(Study material Opens)

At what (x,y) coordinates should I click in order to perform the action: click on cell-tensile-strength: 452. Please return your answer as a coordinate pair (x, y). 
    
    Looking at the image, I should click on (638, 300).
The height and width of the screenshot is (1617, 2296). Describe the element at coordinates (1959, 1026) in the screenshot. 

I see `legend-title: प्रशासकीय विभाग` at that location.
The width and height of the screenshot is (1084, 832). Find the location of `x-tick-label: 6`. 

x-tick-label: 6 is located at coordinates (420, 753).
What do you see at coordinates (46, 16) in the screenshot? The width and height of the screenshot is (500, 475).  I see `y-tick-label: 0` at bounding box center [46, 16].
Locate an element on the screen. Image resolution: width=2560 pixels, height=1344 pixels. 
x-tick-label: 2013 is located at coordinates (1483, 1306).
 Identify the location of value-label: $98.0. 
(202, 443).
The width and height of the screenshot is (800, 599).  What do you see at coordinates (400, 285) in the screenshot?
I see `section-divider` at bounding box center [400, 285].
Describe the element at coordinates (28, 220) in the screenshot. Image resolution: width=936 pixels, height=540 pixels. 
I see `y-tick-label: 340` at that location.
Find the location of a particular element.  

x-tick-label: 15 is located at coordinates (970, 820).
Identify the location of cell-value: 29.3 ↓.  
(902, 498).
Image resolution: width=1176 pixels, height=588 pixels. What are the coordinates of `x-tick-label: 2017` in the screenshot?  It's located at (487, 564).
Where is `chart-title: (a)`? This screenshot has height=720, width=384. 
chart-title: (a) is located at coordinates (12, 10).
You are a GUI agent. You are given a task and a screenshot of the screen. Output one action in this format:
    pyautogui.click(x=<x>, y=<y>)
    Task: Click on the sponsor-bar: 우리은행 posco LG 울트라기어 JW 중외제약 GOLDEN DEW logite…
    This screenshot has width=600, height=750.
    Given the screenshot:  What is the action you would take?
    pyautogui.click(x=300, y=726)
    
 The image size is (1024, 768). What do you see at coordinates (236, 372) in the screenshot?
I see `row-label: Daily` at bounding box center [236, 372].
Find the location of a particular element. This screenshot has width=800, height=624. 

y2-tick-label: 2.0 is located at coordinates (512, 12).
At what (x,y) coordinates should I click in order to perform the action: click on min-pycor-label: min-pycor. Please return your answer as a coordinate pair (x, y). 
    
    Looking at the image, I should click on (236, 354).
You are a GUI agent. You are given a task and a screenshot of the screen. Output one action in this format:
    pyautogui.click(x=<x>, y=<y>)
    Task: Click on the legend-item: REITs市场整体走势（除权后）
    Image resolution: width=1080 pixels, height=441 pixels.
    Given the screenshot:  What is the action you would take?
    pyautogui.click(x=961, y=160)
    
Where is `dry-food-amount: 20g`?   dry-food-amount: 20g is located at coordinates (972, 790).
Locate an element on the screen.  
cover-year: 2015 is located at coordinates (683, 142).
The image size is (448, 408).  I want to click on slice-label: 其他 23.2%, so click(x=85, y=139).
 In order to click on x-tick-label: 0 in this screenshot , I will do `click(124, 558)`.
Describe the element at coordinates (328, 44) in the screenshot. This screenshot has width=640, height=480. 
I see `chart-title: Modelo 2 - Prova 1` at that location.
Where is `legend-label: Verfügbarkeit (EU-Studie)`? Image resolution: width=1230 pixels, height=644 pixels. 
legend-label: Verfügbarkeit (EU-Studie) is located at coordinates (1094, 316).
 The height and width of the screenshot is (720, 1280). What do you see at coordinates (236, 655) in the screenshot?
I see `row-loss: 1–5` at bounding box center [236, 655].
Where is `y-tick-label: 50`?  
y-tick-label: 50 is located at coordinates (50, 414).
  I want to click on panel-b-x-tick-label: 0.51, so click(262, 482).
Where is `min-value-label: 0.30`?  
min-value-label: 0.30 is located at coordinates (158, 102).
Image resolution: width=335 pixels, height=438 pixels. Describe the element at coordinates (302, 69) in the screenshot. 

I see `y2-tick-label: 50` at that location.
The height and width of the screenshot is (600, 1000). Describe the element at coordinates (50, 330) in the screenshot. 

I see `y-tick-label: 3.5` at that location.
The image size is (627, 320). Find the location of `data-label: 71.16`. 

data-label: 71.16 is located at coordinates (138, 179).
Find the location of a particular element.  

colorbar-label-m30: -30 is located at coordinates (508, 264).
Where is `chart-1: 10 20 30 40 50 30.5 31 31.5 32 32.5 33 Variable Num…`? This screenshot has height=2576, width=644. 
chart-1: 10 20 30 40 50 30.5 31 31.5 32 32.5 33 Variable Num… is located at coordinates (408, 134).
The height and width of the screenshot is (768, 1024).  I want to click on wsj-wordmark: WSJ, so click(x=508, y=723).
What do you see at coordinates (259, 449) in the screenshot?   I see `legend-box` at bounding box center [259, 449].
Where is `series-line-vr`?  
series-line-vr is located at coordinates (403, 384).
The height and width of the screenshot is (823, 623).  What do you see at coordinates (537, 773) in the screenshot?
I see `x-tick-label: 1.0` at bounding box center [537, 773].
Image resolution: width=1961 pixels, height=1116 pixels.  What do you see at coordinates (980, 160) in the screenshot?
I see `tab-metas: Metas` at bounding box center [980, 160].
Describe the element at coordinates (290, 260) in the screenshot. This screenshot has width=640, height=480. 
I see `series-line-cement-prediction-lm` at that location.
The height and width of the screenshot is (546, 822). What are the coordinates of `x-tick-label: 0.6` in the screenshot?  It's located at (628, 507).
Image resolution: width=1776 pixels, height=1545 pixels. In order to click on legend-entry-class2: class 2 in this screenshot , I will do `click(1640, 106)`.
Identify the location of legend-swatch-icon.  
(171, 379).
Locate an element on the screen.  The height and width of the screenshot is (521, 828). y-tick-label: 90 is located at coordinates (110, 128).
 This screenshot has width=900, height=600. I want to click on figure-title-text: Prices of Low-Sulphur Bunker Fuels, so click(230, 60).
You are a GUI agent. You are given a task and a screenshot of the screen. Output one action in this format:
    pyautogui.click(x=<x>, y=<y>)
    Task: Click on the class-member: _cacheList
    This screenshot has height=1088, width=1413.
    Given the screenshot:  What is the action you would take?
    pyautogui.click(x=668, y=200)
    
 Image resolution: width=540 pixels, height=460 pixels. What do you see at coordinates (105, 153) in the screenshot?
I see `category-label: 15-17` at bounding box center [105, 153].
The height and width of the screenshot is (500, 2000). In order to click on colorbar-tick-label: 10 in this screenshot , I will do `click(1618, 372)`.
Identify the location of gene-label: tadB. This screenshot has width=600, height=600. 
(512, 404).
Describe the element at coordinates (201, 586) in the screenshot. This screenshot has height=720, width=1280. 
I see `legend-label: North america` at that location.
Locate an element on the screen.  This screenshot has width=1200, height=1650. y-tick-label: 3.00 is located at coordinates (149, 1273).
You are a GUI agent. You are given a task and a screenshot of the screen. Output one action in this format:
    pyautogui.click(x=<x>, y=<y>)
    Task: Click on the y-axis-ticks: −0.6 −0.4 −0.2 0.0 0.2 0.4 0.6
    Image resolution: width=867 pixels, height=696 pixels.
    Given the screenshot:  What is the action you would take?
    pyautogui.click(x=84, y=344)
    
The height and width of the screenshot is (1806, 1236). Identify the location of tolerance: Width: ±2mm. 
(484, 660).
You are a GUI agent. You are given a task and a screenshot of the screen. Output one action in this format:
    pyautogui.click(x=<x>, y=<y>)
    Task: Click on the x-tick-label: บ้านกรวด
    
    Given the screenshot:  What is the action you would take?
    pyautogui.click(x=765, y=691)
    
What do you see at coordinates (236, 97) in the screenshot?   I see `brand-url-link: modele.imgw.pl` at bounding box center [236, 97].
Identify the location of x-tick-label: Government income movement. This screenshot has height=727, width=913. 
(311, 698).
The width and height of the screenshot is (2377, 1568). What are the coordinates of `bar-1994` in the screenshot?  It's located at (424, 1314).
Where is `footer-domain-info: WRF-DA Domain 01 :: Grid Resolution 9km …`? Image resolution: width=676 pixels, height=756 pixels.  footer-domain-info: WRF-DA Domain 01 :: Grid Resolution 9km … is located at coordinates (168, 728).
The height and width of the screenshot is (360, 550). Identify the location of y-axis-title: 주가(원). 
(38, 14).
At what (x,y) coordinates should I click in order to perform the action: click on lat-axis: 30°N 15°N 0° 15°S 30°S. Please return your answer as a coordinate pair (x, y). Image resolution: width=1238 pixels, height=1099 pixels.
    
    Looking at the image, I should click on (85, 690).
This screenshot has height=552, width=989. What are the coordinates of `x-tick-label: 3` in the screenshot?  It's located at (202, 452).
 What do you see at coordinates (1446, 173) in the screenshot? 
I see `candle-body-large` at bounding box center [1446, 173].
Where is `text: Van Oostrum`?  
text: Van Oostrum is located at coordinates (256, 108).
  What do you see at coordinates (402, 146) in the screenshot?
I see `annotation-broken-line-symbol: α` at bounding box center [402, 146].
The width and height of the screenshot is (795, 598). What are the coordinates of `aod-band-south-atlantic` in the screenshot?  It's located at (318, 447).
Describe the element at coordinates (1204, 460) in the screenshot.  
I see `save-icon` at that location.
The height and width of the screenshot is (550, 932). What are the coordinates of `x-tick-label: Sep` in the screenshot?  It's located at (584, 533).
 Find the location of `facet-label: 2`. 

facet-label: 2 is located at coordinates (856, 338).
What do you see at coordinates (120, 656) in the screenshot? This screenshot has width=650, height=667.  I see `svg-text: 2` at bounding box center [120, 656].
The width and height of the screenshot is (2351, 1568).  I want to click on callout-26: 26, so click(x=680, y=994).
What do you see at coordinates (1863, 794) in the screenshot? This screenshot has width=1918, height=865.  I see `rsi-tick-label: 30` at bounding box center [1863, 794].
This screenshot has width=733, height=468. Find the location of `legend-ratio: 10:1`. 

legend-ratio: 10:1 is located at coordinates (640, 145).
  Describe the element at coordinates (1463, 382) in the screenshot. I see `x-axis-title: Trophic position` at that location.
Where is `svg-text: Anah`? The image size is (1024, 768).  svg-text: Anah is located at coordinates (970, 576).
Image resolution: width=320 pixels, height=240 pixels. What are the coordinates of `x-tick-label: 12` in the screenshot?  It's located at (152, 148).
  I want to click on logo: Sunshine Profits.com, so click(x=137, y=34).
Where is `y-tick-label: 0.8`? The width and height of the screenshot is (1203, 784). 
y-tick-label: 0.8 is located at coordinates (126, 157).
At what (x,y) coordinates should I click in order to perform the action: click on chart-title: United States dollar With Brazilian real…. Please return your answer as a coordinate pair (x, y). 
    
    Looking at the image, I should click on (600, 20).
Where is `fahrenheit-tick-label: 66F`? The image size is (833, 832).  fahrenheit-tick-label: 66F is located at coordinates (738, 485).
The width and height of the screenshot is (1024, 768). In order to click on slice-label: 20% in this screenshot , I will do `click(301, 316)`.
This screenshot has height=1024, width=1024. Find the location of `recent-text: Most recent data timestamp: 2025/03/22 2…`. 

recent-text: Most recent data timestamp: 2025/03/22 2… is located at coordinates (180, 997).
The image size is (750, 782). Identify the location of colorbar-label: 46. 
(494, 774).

(Study material Closes)

### Work instructions
Extract the lines from the one containing "This screenshot has height=552, width=989." through the one containing "The width and height of the screenshot is (795, 598).", and reproduce them verbatim.

### Result
This screenshot has height=552, width=989. What are the coordinates of `x-tick-label: 3` in the screenshot?  It's located at (202, 452).
 What do you see at coordinates (1446, 173) in the screenshot? 
I see `candle-body-large` at bounding box center [1446, 173].
Where is `text: Van Oostrum`?  
text: Van Oostrum is located at coordinates (256, 108).
  What do you see at coordinates (402, 146) in the screenshot?
I see `annotation-broken-line-symbol: α` at bounding box center [402, 146].
The width and height of the screenshot is (795, 598). What are the coordinates of `aod-band-south-atlantic` in the screenshot?  It's located at (318, 447).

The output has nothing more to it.